Congress is currently considering a bill that would do just that: Restricting First Use of Nuclear Weapons Act of 2017, introduced by Rep. Ted Lieu, D-Calif., and Sen. Ed Markey, D-Mass. This bill prohibits the president from using the armed forces to conduct a first-use nuclear strike unless it is conducted pursuant to a congressional declaration of war expressly authorizing the strike.
Our Constitution states that the president is the commander in chief of the military, “when called into the actual Service of the United States.” The role gives the president the power to repel attacks against the United States and the responsibility to lead our armed forces. Under a vestige of the Cold War, the president has sole control of a nuclear strike. Yet, the Constitution grants Congress the sole power to declare war and appropriate money to fund the conflict. The division of the war power between Congress and the president is designed to ensure that no president leads us into war without support of the people’s representatives in Congress. Given President Trump’s propensity toward inflammatory language and recent threats of preemptive military action in North Korea and Venezuela, this is no abstract point.
The Constitution creates a framework for Congress to stop presidential abuses of power, which is precisely what the Lieu-Markey bill would do. Congress previously curtailed the executive branch as a result of the Vietnam conflict in the 1960s. Congress passed, over President Nixon’s veto, the War Powers Resolution, which imposed a new limit on presidential use of military force: the president must notify Congress within 48 hours of committing armed forces to action. It forbids armed forces from remaining in combat for more than 60 days, with an additional 30-day withdrawal period, unless Congress authorizes the use of military force or declares war. The resolution has made our deployment of troops more transparent by requiring Congressional oversight when our military troops are deployed.

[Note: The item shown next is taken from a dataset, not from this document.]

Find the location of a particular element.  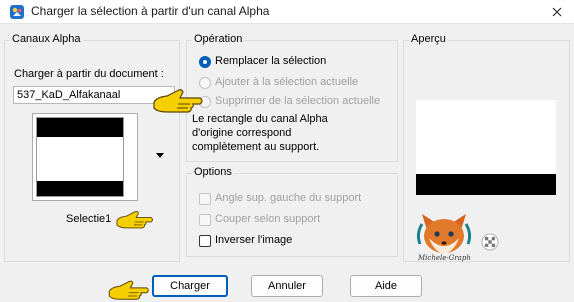

channel-name-label: Selectie1 is located at coordinates (89, 219).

Normally, we would want a commander in chief to have all potential options to consider in determining how to protect our country and our allies. Strategically, it is important not to reveal that an option for responding to atrocities is off the table. However, because President Trump has shown that he is narcissistic, impulsive and unconstrained by normal rules of diplomacy, international law or even the Constitution, it is Congress’ duty to once again exercise its check on presidential power.
Given their own experiences having served in the military, Rep. Lieu and Sen. Markey know just how dangerous President Trump’s rhetoric of “fire and fury like the world has never known” is to our troops. As we learned from Hiroshima and Nagasaki, nuclear bombs are horrifyingly different from conventional weapons. As the world’s lone superpower, our democratic institutions must step into service to preclude a single man’s narcissistic impulses. This bill recognizes that nuclear weapons are so catastrophic to all life, and to our environment, that a first nuclear strike is morally unacceptable without the extraordinary consideration and deliberation by Congress.
It is time for Congress take up this bill to institute a more deliberative approach and to supplement the War Powers Resolution by precluding irrational first-strike use of nuclear weapons. I urge all members of Congress to take this responsibility seriously. I ask all who fear the potential misuse of nuclear weapons to urge their congressional representatives to support this bill.